Work to complete:
**A.** In the healthcare comment thread, roughly what share of R&D money for drugs and devices is said to come from private corporations?
**B.** Render this sentence from the healthcare comment thread in Spanish: "The problems we have in our system now are caused by government involvement, and further involvement is not the solution."
**C.** Pick up the healthcare comment thread after its last sentence and continue it.

Text segment:
**********

    Furthermore, very little research is actually done by the corporations. Approximately 15% of R&D money for drugs/devices comes from private corporations. The rest comes from government sources of one kind or another.

    It slowly becomes abundantly clear that you actually have no real concept of what you are talking about at all. You just resort to name callings and made-up facts. Zillion-to-1 huh? Wow, that’s not a real number, but ok. Any actual data to make that point or did that just emerge from your mind completely free of the encumbrances of reality. But, I suppose it won’t be your family that suffers due to the profit taking of insurance companies, right? You’re immune from that, because the insurance companies will be nice to you because you support their profit-taking, right? Right?

  8. mderman@dmig.com Says:

    Brian,

    Mr. Moore made this statement:

    “There is no room for the concept of profits when taking care of people when they are sick”

    All the companies you reference are for profit entities. They do not exist in a single payer system. They would not survive a government run healthcare. That is my point, and you helped me make it again. I did not say that private companies operating in Europe do not do research, I said that single payer systems produce absolutely nothing in the way of innovation and productivity, and to that end, I am still absolutely correct.

  9. mderman@dmig.com Says:

    Steve,

    I have a passport.

    There are far more people coming to America for healthcare than are leaving to get better care somewhere else. We have the best and most advanced system in the world, the greatest teaching facilities, and superior technology. If I get sick, I will not be going anywhere for treatment but right here.

    The problems we have in our system now are caused by government involvement, and further involvement is not the solution.

    I cannot think of one problem the government has solved. It consistently delivers less for more year over year. In this era of technology and productivity, private enterprise can reduce costs, increase profits and solve problems. Government cannot now, nor has it ever, solved a problem and then folded up the bureaucracy.

  10. winstonlyons@yahoo.com Says:

    Mr. Maviglio’s ignorance is stunning. Medi-Cal and Medicare “work” so well that many hospitals in So. California have closed their doors in the last ten years.
**********
Given records:
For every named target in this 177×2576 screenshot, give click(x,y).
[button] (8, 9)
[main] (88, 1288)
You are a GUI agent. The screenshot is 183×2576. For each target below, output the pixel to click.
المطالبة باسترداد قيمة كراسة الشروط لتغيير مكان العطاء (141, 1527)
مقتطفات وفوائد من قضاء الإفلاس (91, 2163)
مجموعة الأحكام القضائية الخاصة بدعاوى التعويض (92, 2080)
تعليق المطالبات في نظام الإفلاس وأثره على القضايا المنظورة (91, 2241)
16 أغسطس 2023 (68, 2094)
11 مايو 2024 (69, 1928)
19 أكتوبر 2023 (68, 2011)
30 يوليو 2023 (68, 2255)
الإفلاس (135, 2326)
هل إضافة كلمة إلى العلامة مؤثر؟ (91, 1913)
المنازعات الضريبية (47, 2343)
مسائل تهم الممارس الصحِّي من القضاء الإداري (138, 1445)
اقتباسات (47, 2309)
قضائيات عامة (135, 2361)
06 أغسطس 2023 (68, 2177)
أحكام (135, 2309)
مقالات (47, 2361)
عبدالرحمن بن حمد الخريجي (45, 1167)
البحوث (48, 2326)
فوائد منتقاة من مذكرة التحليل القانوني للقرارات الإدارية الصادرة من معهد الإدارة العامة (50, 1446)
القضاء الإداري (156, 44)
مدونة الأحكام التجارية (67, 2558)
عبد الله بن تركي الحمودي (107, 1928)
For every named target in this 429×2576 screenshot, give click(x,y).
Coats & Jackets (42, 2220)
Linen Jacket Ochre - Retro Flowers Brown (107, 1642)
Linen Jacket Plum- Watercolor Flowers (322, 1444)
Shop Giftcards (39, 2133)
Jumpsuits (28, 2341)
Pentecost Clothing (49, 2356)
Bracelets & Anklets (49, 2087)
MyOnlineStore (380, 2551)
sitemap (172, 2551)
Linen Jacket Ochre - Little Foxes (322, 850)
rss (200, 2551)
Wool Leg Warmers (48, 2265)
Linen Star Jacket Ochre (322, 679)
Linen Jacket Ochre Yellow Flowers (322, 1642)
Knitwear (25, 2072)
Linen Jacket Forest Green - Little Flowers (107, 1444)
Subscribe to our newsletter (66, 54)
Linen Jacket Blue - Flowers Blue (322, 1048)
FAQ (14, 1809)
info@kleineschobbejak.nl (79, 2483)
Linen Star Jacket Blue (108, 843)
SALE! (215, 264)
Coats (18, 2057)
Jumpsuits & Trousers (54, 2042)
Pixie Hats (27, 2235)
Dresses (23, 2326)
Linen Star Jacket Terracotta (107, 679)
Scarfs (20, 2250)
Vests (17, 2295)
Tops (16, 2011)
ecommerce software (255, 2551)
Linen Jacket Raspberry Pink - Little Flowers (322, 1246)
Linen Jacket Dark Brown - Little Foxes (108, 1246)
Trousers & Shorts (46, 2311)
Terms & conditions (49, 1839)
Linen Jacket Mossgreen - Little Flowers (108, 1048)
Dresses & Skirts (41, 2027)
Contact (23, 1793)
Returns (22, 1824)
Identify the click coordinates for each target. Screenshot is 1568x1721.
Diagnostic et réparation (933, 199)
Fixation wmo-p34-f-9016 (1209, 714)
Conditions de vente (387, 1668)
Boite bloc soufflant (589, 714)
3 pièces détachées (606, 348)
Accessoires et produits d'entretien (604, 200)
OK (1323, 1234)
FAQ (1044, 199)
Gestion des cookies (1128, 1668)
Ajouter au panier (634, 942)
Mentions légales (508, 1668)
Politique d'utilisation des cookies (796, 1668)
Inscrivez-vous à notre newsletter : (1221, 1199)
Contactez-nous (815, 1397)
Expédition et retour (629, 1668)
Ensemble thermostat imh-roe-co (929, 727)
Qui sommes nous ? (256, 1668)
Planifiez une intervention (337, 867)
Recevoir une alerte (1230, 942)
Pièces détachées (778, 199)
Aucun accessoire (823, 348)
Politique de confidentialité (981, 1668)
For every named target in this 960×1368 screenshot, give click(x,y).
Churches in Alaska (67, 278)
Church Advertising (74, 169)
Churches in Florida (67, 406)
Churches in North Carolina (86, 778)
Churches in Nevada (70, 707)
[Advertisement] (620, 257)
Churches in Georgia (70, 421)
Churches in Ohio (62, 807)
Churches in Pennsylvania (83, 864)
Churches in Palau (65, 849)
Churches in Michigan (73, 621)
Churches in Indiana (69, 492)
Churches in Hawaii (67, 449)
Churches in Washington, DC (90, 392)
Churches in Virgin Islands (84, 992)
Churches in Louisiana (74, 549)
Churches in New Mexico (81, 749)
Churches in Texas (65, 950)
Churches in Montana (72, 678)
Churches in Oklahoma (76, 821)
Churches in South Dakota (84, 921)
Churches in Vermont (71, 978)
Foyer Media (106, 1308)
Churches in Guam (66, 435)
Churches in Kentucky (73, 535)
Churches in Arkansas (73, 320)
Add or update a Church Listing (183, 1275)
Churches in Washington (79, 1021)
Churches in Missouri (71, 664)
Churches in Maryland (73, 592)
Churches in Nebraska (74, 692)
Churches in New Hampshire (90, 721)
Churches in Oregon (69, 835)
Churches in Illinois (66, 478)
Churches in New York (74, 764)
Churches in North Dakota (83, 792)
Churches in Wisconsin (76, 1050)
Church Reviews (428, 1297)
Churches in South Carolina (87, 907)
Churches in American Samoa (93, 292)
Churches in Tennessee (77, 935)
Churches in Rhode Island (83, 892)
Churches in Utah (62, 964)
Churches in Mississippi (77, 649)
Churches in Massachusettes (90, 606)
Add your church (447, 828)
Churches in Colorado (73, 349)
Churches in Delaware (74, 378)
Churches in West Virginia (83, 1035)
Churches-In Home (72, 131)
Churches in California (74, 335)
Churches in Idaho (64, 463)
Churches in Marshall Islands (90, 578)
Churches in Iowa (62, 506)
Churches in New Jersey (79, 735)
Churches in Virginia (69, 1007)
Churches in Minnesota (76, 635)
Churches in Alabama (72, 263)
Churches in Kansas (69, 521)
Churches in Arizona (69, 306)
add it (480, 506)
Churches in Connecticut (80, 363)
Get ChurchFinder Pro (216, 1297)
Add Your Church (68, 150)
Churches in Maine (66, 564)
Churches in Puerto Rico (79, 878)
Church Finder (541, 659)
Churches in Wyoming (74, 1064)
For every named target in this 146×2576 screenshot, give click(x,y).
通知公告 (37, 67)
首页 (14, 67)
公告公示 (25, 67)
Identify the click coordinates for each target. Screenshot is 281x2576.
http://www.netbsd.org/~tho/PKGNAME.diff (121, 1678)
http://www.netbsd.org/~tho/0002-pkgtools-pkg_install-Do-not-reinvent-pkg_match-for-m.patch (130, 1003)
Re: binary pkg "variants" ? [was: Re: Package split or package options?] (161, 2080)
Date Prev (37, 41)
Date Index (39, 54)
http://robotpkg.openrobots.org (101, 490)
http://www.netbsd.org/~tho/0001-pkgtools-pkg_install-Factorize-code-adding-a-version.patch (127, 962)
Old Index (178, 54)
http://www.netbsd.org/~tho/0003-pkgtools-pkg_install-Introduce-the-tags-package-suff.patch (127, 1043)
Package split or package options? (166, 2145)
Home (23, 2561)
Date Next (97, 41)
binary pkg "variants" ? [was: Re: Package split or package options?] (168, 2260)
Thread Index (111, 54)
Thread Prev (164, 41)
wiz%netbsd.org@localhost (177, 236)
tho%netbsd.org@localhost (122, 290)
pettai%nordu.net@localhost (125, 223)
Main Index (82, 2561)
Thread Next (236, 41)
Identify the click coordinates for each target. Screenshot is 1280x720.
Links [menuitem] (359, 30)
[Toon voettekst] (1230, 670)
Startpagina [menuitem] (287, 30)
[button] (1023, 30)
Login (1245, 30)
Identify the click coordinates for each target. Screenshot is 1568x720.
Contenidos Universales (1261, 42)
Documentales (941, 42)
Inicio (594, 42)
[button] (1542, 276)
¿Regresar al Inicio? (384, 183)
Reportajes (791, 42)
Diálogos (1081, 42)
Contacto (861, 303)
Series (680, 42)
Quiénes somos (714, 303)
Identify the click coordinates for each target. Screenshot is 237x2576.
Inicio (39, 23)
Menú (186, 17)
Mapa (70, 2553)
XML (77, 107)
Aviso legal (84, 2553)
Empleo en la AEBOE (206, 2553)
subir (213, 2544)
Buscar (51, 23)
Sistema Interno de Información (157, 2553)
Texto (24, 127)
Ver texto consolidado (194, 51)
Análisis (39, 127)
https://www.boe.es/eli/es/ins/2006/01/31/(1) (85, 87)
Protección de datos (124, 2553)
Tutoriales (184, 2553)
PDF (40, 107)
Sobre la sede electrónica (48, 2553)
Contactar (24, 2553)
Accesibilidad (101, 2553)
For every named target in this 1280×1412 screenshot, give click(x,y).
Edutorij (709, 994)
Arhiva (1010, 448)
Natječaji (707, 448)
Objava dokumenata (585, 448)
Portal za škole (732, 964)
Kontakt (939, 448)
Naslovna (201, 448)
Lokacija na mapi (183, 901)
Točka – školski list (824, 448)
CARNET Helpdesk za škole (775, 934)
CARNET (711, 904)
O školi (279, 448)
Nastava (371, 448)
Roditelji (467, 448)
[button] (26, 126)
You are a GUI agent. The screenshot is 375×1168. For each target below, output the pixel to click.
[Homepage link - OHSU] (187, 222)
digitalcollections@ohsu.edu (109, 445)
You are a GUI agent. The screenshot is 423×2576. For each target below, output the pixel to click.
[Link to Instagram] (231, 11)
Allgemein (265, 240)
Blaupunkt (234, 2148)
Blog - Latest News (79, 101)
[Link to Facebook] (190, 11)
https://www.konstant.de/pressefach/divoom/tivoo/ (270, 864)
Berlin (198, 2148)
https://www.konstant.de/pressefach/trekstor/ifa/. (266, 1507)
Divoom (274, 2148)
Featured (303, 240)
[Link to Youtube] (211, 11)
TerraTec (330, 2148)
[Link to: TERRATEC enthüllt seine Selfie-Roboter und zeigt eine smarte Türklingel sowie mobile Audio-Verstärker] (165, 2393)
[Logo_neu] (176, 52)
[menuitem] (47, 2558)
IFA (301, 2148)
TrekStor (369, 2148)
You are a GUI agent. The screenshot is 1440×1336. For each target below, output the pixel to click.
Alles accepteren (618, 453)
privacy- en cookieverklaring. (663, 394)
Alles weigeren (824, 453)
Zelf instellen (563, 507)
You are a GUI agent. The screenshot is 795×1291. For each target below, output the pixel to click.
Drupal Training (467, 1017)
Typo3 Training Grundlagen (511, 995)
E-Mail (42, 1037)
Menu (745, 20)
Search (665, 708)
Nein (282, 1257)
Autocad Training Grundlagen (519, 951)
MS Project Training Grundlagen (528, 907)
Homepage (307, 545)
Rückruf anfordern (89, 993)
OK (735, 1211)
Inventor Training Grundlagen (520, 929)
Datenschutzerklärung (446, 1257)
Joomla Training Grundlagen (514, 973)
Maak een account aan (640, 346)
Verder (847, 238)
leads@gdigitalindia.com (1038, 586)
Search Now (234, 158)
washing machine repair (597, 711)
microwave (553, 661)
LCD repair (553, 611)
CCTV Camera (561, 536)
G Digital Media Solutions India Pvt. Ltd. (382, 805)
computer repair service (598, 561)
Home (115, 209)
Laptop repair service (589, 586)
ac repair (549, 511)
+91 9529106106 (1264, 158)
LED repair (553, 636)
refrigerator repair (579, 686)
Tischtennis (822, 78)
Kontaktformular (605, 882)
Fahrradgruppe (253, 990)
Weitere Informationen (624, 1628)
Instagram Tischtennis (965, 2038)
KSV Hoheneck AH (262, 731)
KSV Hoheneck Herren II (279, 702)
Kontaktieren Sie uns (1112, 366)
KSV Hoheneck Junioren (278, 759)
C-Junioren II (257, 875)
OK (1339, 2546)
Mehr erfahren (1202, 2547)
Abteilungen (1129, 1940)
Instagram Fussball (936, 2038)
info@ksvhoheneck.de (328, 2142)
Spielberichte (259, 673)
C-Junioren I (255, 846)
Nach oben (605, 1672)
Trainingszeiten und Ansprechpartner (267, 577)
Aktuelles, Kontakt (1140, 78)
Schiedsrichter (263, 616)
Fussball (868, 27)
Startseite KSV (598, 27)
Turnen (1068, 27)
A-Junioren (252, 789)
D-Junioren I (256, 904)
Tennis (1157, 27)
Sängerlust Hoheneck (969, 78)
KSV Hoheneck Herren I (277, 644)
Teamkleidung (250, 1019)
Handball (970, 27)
**********
Answer section:
**A.** Approximately 15%.

**B.** Los problemas que tenemos ahora en nuestro sistema son causados por la intervención del gobierno, y una mayor intervención no es la solución.

**C.**
    England’s elites receive their medical care from private practitioners in private offices, at private clinics and in private hospitals. When healthcare is rationed, patients can die before its their turn for treatment.

    BTW,when Castro was gravely ill, he didn’t rely on Cuban doctors, but imported some from Spain. Mother Teresa opted to come to the U.S. for treatment at least once.

    As for Switzerland, its absurd to compare that tiny, landlocked and neutral country to the U.S. Of course, in Switzerland every head of household is REQUIRED to own a firearm.

  11. steven_maviglio@yahoo.com Says:

    Hospitals haven’t closed because Medi-Cal and Medicare aren’t working. Reimbursement rates haven’t been increased since guess who — Republicans — refused to allow increases in the rates of reimbursement. No need to comment on your ignorance, Amy, because it speaks for itself. Try sticking to the issues instead of personal attacks on someone’s intelligence that disagrees with your view of the world. I never argued that America’s health care isn’t the best in the world. It is. But when more than six million people in our state have zero access to it, tell me how that helps them?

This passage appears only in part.